Den krönenden Abschluss macht die Band Gorgeous BFP. Die versierten Musiker sind mit den großen kölschen Bands vertraut und haben bereits mit Cat Ballou im Bergischen Löwen gespielt.

SoNett ist ein gemeinnütziger Träger, der für die Bürger der Stadt Projekte abwickelt. Nach Gründung wurde der Verein am 1.2.2016 beim Amtsgericht zu Köln eingetragen. Der Verein hat vom Finanzamt die Berechtigung erhalten Spenden anzunehmen und  abzugsfähig zu quittieren. Darüber hinaus ist der Verein aufgrund seines Migrantenanteils als MSO anerkannt. Neben den Gründungsmitgliedern hat die Organisation über 60 Mitglieder in den sozialen Netzwerken.

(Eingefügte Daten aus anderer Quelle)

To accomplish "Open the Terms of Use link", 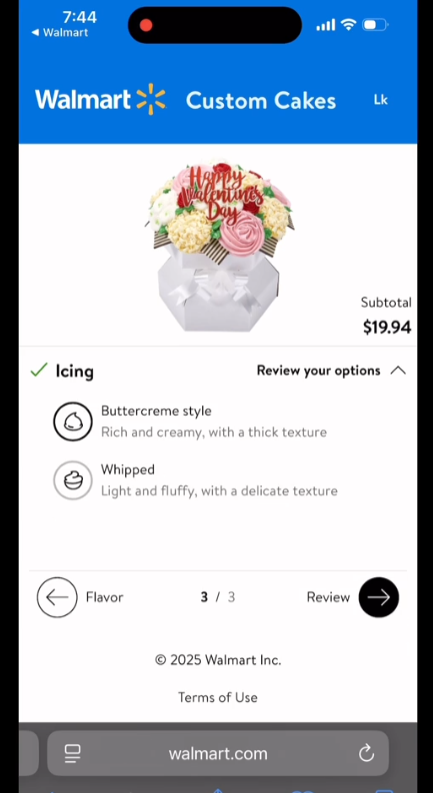I will click(x=218, y=697).
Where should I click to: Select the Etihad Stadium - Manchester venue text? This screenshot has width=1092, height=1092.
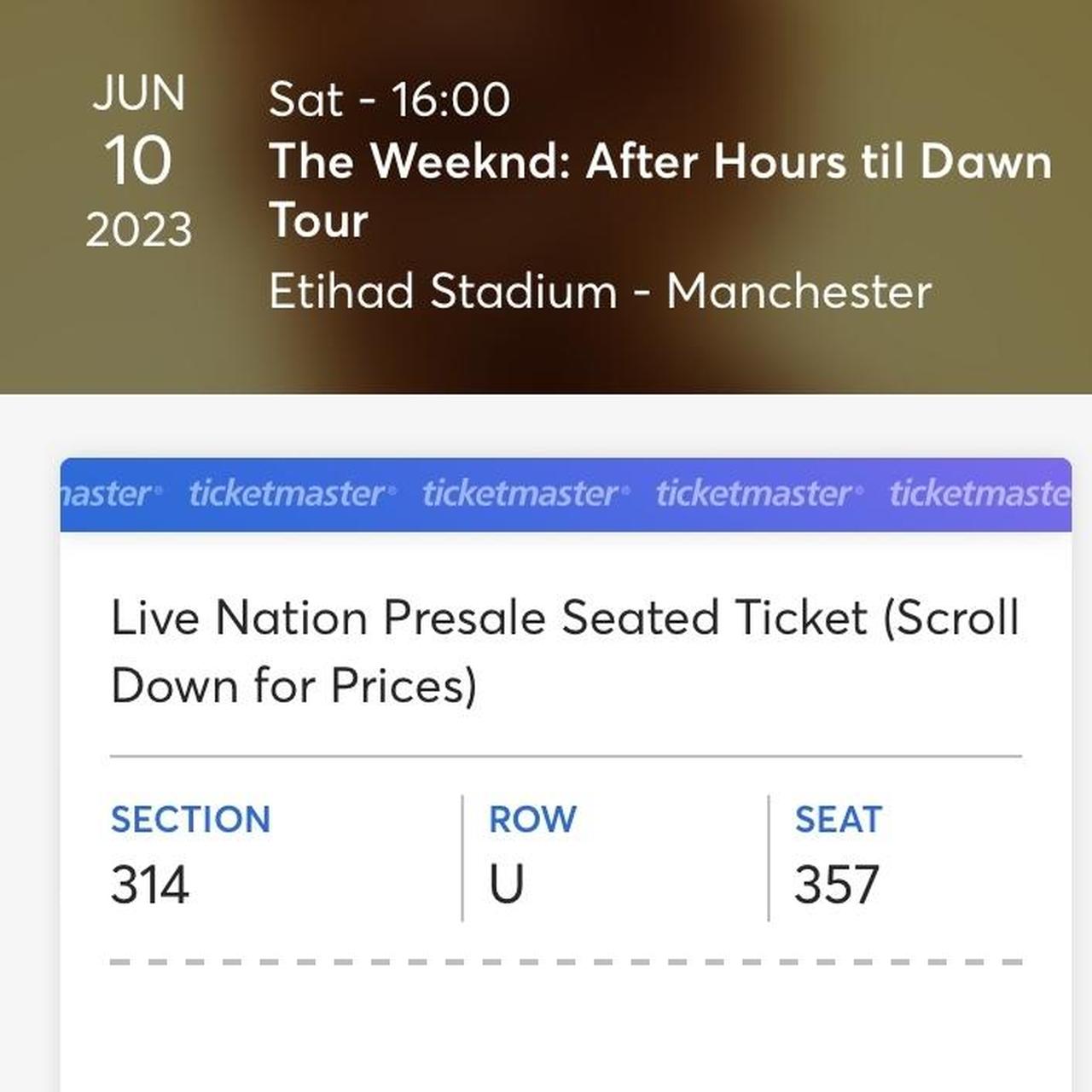coord(603,291)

„Zweck des Vereins ist es als Träger für staatliche Förderprogramme für die Bürger in einen Bereichen von Wissenschaft und Forschung, Jugend- und Altenhilfe, Erziehung, Volks- und Berufsbildung, Landschaftspflege, Umweltschutz, des öffentlichen Gesundheitswesens, Unterstützung hilfsbedürftiger Personen und der Integration im Rahmen der Förderung internationaler Gesinnung, der Toleranz auf allen Gebieten der Kultur und des Sports und des Völkerverständigungsgedankens zu dienen.“

Unsere Verein stiftet zudem mit der VR Bank dem Jugendkulturhaus UFO als Anerkennung für das Engagement in der Flüchtlingshilfe ein e-Piano. Dieses Piano soll den Fundus der Einrichtung bereichern. Damit soll Künstlern mit kreativen Geist aus allen Nationen und Einkommensschichten die Möglichkeit geben werden zusammen zu kommen.